Tether to make sensor and controller separate

I broke a controller. It could have been a couple of things or a combination of them. The two most likely problems were the lack of a flyback or snubbing diode and the second was the limits on the controller. Either way, too much strain was put on the controller and it stopped working. A replacement was installed and the project moved on. After that a snubbing diode was added to the circuit.

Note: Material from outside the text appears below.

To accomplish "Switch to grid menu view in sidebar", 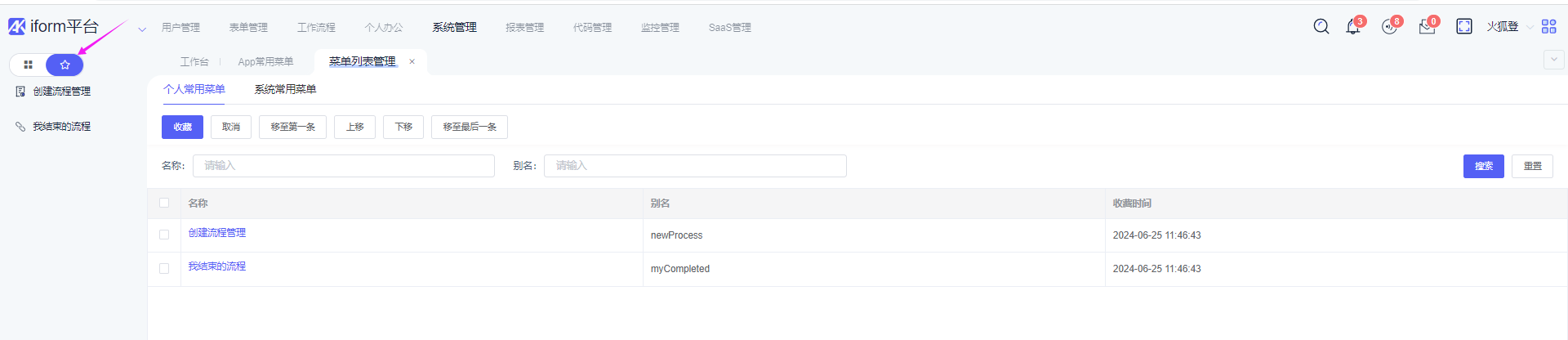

Snubbing diode soldered across terminals

Speaking of passing too much power through a component the diode began heating up. A lot. When the pulse sensing circuit was attached the transistor would quickly heat up to dangerous levels. This was measured with a contactless IR thermometer. The thermometer showed the device got over 60º Celsius (140º Fahrenheit) but the transistor burned my finger once so it had to have gotten even hotter. That was the second component I burned up. More transistors were stocked so it was replaced and the project continued.

Overheating transistor

I thought the overheating transistor was a problem with the coil I had wound so I wound one with more wire. Nearly six meters were used for the new, and largest, coil. A power drill was used for the winding process, which worked well. This coil performed very well and after comparing it to the other coils was probably larger than necessary. While thinking about it I realized the problem was not the coil itself but rather the way I was powering it. Inductors, coils, allow direct current to pass with very little trouble but alternating current can’t pass so easily. Basically, the problem was that I was supplying the coil with direct current and effectively creating a short between the power and transistor. Hence the destructive heating. A better testing program was written, simple oscillation rather than direct current, and all the coils were ranked according to sensation strength. Fortunately the coil already soldered to the sensor was powerful enough.

Five coil prototypes

A second version was started with all new hardware that used a vibrator motor instead of a coil. Vibrator motors expect direct current instead of an oscillating signal. In fact, the motor won’t work well with an oscillating waveform especially because I had chosen a low duty cycle. The quick explanation of duty cycle is the percentage of time a signal is on. Regular DC is 100% duty cycle while the tone() wave generated by Arduinos (a simple square wave) is 50% duty cycle. This concept is very important in digital outputs and the basis for the PWM generated on the analog output of controllers like Arduino.

Vibrator motor version

The vibrating motor version of the pulse sensor wasn’t working as quickly as I had hoped. Powering the motor off of an output pin has worked in the past but that was when the controller was a large ATmega328P. This time the controller was an ATtiny85 so I assumed the problem was insufficient power and added a transistor like last time. There was still no reaction so debugging commenced. An LED with a limiting resistor was put on the outputs to confirm it was receiving power and it was. Blink, Arduino’s version of Hello World, was loaded and that confirmed that the motor was receiving power. Hopefully the issue is that the signal from the stock pulse sensor program is just too short to run the motor. More testing to come.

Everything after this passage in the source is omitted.